* **What you should do**: Among the lines below, output only those between the line holding "Given: Select the Eraser tool" and the line holding "Where should I", inclusive, exactly as written and with no pictures.

(Records to use Opens)

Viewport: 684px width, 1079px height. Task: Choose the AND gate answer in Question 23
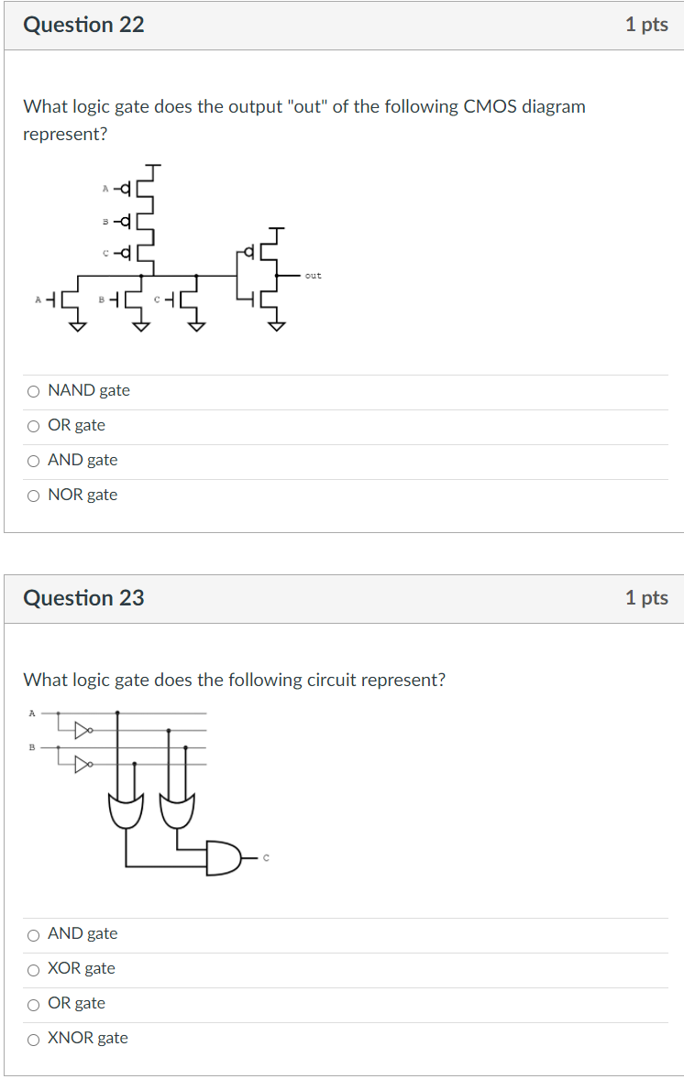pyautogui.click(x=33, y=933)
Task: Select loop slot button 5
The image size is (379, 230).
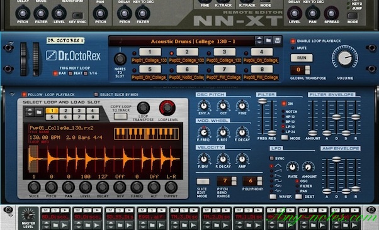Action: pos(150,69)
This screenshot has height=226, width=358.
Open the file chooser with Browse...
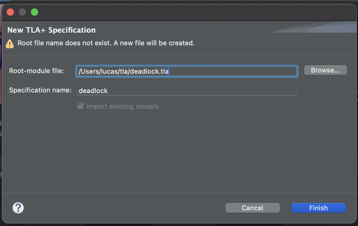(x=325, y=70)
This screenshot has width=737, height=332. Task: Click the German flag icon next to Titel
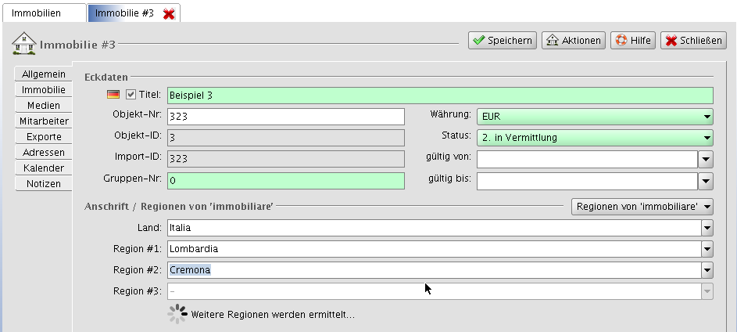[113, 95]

(Records to use Closes)
(Records to use Opens)

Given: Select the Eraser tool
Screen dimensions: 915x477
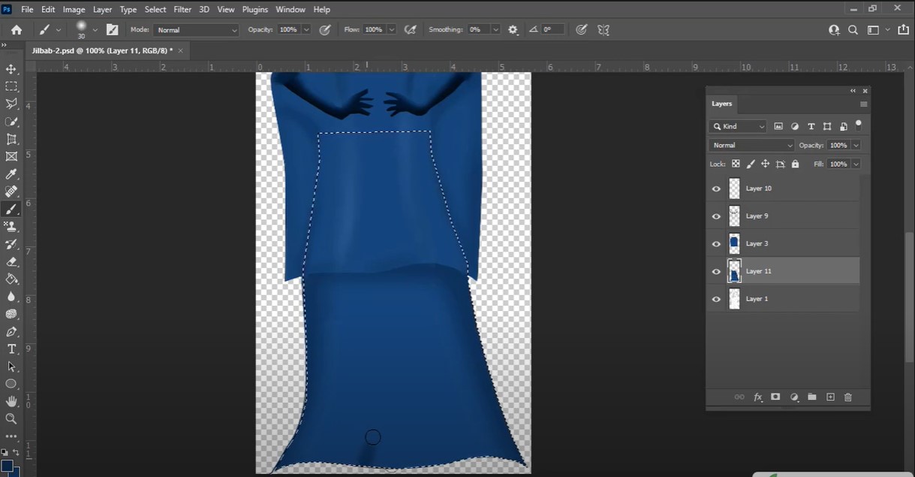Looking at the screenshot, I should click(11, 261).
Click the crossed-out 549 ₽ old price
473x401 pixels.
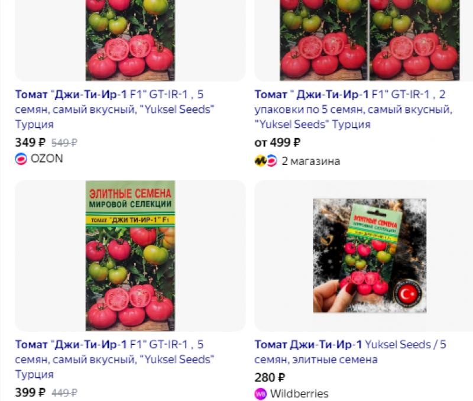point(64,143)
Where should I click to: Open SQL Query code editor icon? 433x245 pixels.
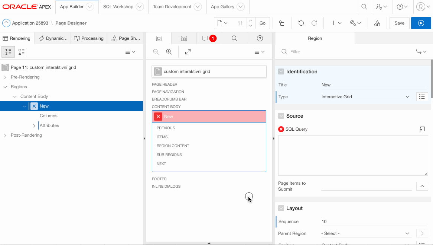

(Records to use Closes)
(Records to use Opens)

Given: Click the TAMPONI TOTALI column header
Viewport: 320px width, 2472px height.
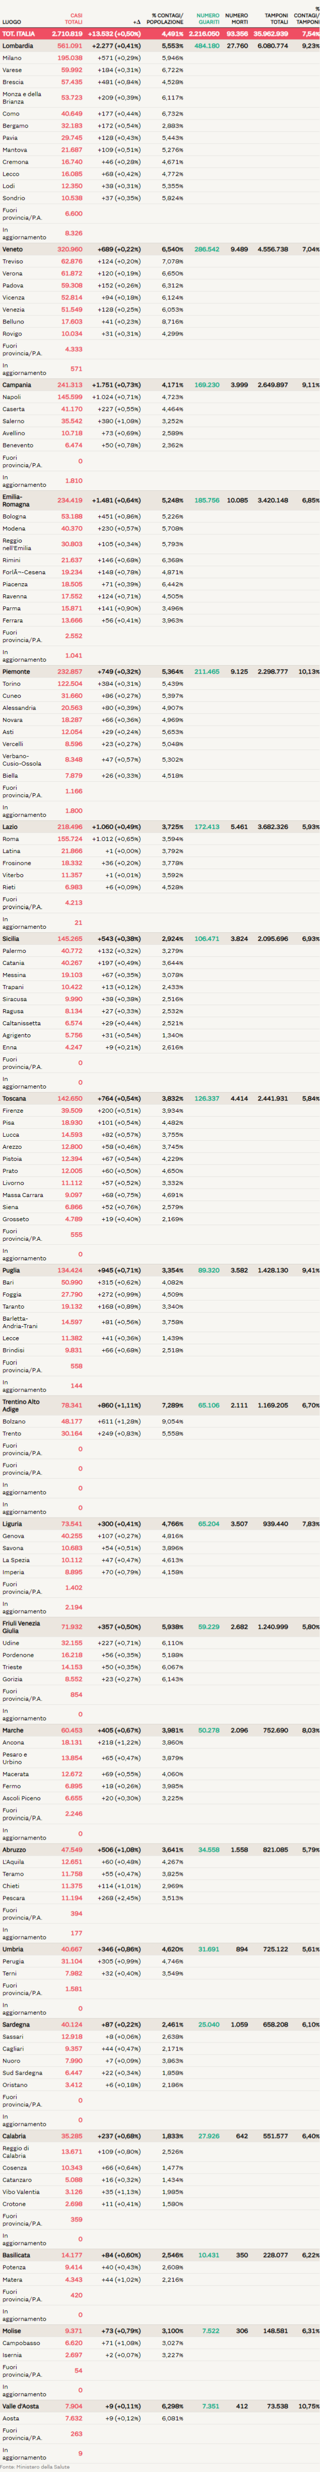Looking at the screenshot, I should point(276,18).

(Records to use Closes)

* **Answer to this problem**:
Given: Select the Eraser tool
Screen dimensions: 915x477
Looking at the screenshot, I should click(11, 261).
Click the crossed-out 549 ₽ old price
473x401 pixels.
point(64,143)
Where should I click to: Open SQL Query code editor icon? 433x245 pixels.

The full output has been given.